What needs to be done: Pull out each line in the entries below that contains the string "cell". Treat uppercase and lowercase as different.

______________________________

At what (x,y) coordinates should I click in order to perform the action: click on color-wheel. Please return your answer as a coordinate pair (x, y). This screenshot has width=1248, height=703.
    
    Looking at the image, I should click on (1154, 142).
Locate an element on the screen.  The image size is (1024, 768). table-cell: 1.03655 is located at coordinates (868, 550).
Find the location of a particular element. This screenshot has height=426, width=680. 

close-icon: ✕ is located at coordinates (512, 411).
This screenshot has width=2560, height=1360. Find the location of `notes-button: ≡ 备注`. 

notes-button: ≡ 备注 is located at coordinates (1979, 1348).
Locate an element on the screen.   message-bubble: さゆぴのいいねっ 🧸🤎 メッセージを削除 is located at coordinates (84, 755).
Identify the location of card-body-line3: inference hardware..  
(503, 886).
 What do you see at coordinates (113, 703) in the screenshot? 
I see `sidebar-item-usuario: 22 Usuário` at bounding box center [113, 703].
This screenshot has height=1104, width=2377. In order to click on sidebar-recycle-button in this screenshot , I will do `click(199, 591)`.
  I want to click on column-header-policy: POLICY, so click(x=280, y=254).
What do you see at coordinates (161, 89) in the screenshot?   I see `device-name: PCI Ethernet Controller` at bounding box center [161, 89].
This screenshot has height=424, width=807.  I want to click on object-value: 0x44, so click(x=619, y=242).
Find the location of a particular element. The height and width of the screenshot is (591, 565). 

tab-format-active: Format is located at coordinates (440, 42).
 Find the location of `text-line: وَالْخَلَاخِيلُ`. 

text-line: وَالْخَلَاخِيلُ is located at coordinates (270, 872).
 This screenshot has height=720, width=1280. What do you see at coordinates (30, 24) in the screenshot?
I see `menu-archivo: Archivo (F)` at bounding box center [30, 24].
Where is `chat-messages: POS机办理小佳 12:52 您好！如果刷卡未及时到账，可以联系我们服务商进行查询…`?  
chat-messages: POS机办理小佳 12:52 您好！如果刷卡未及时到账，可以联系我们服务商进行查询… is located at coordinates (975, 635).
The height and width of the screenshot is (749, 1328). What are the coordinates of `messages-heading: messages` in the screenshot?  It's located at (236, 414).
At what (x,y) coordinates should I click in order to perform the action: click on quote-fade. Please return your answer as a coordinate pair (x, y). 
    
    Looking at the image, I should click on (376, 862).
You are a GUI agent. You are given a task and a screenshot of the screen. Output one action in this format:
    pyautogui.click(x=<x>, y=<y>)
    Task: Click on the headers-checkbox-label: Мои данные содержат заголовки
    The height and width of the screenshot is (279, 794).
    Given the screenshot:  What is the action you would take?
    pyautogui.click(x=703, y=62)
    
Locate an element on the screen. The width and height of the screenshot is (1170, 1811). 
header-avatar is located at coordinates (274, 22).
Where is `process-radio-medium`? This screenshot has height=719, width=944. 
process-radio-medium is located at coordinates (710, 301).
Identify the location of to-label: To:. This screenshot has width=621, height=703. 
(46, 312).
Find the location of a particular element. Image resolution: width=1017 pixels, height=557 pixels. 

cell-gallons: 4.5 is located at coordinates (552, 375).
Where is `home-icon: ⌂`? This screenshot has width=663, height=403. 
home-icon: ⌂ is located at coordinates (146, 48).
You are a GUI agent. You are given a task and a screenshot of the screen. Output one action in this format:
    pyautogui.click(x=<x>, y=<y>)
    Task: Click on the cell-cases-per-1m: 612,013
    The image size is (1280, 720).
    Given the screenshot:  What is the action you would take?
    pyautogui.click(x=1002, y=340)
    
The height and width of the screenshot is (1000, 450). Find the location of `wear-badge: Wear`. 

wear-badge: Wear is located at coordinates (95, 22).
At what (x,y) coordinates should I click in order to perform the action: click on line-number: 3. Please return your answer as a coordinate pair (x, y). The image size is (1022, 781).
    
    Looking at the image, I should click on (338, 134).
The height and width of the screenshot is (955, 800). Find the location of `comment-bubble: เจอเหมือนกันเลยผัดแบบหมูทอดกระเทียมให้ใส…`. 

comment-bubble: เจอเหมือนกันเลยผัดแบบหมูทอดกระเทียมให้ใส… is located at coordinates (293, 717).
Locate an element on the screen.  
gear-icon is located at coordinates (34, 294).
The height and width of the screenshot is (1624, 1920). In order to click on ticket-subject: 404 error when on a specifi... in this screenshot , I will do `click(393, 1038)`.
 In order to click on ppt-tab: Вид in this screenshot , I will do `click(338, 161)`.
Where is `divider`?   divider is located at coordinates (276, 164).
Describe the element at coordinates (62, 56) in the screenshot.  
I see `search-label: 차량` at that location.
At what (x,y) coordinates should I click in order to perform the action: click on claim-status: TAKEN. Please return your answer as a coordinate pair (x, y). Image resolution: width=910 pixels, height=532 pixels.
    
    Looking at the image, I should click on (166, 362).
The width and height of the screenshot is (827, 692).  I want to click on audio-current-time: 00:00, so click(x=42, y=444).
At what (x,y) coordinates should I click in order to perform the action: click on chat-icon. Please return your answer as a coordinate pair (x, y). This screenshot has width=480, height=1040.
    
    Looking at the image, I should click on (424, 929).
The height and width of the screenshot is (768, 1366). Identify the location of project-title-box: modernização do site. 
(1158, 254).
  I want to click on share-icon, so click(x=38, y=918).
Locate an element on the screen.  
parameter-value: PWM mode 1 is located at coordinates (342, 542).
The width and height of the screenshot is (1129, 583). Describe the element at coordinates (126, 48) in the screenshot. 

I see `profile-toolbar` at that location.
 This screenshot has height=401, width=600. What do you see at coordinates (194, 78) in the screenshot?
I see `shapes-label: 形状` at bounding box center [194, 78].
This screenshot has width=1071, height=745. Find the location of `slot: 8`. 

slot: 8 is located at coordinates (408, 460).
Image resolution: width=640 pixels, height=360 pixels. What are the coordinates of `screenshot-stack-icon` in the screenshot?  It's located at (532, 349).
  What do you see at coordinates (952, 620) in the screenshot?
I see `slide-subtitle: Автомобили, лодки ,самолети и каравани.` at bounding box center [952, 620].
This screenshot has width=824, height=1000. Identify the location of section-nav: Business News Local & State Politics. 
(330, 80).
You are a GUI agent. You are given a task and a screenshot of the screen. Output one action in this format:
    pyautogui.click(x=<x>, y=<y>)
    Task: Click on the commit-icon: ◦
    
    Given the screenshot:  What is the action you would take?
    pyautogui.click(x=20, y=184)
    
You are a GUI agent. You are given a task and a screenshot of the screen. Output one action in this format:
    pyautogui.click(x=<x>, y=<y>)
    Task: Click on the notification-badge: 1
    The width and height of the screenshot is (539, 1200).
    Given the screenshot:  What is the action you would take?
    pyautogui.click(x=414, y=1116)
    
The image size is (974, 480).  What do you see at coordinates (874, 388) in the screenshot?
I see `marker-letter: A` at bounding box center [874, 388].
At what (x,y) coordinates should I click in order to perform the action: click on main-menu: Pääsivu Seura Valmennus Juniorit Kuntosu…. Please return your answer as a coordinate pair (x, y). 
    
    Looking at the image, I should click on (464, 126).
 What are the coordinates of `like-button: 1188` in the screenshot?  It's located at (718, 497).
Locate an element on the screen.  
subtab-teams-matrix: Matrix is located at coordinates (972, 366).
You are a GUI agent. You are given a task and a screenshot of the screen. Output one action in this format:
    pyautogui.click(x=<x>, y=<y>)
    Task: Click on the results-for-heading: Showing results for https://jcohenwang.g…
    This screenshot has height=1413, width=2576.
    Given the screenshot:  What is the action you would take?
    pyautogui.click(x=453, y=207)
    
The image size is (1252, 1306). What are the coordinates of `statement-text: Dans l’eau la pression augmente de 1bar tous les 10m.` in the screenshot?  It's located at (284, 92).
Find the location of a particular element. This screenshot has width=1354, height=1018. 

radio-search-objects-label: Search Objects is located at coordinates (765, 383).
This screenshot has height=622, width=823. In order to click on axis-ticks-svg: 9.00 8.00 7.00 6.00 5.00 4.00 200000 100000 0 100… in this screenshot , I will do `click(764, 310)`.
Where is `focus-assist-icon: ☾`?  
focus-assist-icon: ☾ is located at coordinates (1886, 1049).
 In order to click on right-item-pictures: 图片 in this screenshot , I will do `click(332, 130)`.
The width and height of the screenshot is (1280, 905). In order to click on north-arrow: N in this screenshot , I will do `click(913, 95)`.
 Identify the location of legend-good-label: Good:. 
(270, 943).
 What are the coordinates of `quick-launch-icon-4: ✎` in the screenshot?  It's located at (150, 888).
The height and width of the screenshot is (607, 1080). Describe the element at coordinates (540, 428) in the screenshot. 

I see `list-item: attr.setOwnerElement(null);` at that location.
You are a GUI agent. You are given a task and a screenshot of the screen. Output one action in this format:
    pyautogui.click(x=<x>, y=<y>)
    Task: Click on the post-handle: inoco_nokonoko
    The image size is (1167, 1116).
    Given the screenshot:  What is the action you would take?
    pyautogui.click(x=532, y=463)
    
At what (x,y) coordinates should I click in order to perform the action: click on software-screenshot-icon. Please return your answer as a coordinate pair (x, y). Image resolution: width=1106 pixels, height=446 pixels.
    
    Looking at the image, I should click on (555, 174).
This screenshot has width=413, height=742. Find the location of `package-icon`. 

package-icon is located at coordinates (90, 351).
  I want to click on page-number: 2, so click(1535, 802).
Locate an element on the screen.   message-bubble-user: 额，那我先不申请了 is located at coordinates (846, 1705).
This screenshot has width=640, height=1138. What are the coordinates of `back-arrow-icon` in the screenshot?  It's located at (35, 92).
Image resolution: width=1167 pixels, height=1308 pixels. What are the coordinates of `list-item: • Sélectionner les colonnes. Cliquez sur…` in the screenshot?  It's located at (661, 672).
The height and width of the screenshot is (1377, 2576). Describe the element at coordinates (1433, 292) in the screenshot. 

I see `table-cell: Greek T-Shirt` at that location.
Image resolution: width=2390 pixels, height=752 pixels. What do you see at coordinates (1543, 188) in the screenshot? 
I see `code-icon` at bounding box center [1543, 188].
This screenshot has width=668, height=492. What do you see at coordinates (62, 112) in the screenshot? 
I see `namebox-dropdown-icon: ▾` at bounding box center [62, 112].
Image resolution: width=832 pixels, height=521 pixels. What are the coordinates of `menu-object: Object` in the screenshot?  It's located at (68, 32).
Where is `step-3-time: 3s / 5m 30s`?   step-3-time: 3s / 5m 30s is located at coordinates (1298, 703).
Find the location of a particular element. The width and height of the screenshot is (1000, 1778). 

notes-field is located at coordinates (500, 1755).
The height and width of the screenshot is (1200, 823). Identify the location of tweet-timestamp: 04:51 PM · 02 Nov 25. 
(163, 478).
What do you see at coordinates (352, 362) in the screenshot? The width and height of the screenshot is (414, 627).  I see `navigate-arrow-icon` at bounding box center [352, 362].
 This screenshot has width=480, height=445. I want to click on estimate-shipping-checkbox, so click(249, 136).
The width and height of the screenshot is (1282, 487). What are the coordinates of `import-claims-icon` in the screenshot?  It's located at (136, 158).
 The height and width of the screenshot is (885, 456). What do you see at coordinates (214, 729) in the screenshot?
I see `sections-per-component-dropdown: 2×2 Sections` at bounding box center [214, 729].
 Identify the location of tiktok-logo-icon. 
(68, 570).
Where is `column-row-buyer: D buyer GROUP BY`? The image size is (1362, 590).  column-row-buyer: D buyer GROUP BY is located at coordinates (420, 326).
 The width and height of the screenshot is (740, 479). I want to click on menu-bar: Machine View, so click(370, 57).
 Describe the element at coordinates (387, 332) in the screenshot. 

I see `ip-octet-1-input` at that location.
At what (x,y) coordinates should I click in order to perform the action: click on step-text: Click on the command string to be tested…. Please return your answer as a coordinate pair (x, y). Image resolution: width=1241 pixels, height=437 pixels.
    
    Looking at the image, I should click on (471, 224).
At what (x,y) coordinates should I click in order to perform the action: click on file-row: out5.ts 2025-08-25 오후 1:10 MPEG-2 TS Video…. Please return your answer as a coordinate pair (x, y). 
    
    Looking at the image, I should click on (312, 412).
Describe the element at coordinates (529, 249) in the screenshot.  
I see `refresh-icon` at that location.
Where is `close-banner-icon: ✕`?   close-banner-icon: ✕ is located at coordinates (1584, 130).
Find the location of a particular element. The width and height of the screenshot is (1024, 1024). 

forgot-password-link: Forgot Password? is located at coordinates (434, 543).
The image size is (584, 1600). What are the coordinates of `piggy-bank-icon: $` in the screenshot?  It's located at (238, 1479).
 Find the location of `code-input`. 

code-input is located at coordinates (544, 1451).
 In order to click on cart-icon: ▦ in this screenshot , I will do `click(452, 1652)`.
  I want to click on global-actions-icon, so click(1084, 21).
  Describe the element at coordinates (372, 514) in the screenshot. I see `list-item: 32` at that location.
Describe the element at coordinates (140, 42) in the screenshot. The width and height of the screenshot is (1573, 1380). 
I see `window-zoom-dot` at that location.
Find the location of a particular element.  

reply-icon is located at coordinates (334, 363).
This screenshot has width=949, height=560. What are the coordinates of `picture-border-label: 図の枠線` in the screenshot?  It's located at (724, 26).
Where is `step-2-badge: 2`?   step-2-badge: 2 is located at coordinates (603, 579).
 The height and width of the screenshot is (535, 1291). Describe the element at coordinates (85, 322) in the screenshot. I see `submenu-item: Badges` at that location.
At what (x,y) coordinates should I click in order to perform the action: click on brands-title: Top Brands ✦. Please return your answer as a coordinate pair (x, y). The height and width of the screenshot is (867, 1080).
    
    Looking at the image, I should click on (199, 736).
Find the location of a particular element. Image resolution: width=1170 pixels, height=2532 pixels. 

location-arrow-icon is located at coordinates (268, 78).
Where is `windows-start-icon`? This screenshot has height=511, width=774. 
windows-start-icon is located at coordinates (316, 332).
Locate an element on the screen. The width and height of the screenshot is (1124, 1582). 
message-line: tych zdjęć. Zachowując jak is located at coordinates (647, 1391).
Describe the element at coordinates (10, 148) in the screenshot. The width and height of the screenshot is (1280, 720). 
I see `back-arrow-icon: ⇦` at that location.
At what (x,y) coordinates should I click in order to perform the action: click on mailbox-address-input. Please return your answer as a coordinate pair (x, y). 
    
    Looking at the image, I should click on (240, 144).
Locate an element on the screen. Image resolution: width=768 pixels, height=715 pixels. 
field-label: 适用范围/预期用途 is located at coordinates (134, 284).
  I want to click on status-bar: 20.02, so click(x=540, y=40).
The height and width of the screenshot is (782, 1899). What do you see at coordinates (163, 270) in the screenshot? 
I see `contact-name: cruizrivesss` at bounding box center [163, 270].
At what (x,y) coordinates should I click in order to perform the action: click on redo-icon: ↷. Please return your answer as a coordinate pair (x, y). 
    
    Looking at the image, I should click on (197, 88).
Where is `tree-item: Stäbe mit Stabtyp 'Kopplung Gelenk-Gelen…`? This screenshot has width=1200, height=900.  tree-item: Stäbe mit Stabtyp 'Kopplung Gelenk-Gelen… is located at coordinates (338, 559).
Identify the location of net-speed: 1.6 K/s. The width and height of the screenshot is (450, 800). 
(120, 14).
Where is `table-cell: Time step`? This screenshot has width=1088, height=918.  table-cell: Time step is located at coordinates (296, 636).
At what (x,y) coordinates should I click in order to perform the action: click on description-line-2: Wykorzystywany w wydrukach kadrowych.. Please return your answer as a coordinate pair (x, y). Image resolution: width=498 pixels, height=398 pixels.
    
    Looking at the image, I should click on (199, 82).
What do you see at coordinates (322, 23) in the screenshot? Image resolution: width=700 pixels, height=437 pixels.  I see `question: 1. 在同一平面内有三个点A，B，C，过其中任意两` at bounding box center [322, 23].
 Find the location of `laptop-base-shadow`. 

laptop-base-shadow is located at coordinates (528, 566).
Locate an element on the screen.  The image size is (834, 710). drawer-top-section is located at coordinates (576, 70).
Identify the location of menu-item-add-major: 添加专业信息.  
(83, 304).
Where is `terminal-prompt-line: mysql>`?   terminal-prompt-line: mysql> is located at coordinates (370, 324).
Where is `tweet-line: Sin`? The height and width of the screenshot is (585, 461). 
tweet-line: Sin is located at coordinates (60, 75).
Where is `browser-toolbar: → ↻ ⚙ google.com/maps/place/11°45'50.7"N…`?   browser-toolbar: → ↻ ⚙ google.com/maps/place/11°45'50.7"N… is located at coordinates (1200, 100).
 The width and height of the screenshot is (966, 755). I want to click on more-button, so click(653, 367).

______________________________

Answer below:
Locate an element on the screen.  The image size is (1024, 768). table-cell: 1.03655 is located at coordinates (868, 550).
cell-gallons: 4.5 is located at coordinates (552, 375).
    Task: Click on the cell-cases-per-1m: 612,013
I see `table-cell: Greek T-Shirt` at that location.
Where is `table-cell: Time step`? This screenshot has width=1088, height=918.  table-cell: Time step is located at coordinates (296, 636).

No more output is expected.